Я снова обошел сцену, переходя от одного механизма к другому. Я гладил ладонью лезвия, словно пробуя их остроту, и вскоре почувствовал, что публика готова. Самое время. Тодд это чувствовал тоже.
Аппарат, который он выбрал, представлял собой гильотину, сделанную из трубчатого алюминия, с ножом из превосходной нержавеющей стали. Я подкатил гильотину и скрепил скобами со столом, потом проверил крепления и осмотрел стопорящий механизм.
Тодд лежал так, что его голова свешивалась со стола, а шея находилась точно под ножом.

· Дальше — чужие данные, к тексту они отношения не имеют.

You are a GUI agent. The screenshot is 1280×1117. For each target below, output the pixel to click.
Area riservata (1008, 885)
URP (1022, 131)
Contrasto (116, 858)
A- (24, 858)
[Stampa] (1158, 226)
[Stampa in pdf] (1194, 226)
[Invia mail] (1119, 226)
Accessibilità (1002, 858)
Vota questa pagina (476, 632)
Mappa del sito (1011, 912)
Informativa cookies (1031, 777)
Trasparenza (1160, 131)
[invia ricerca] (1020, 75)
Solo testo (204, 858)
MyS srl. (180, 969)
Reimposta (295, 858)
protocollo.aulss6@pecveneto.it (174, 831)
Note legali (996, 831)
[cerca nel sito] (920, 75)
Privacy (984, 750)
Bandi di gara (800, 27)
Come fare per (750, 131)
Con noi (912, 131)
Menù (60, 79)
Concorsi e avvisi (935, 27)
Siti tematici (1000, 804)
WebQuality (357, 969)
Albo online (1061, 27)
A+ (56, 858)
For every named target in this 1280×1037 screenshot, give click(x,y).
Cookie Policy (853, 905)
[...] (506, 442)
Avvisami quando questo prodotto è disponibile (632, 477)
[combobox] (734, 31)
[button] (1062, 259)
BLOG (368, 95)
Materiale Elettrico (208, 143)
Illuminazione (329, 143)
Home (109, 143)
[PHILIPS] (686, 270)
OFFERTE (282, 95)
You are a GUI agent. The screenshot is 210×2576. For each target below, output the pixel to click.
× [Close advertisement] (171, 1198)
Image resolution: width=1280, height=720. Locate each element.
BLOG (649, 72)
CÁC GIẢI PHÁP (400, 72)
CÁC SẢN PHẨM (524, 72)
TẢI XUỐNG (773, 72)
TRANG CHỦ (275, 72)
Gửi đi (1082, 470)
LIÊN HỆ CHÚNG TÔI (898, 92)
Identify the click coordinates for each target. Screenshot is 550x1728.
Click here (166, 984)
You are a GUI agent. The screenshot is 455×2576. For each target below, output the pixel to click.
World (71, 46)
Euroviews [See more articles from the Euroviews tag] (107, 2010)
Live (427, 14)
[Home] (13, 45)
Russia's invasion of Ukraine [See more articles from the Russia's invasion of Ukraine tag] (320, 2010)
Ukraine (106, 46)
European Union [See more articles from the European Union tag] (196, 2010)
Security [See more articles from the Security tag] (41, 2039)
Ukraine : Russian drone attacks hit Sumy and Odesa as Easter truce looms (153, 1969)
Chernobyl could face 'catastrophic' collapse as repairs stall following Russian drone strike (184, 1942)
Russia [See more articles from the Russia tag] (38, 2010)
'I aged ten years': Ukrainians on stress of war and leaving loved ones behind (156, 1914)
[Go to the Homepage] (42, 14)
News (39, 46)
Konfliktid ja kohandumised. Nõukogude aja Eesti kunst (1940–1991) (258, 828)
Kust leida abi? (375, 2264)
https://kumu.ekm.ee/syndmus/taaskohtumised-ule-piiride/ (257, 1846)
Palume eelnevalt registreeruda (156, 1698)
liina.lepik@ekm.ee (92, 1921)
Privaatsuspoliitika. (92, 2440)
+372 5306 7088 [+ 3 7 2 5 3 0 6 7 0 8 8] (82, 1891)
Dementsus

Тщательно продуманная конструкция гильотины не мешала зрителям видеть в зеркале лежащего.
Я раздел его.
Раздался вздох, когда зал увидел многочисленные шрамы Тодда, и вновь наступила тишина. Я подцепил проволочную петлю, отходящую от стопорящего механизма, туго затянул ее на его языке и подтянул провисшую проволоку. На мой вопрос, готов ли он, Тодд утвердительно кивнул и невнятно произнес:
— Эдвард. Подойди ближе.
Я наклонился, почти касаясь его лицом. Для этого мне пришлось сунуть голову под нож, что было встречено в зале одобрительным гулом.
— Да?
— Я все знаю, Эдвард. О тебе и Элизабет.
Я посмотрел за кулисы, где стояла она, и спросил:
— И ты все же хочешь?..
Он снова кивнул, на этот раз более энергично. Проволочная петля на языке затянулась, раздался щелчок, и гильотина сработала. Тодд едва не поймал меня. За мгновение до того, как рухнул нож, я отпрыгнул в сторону, и теперь, отвернувшись от стола, стоял и в отчаянии смотрел на Элизабет. Пронзительные крики наполнили театр.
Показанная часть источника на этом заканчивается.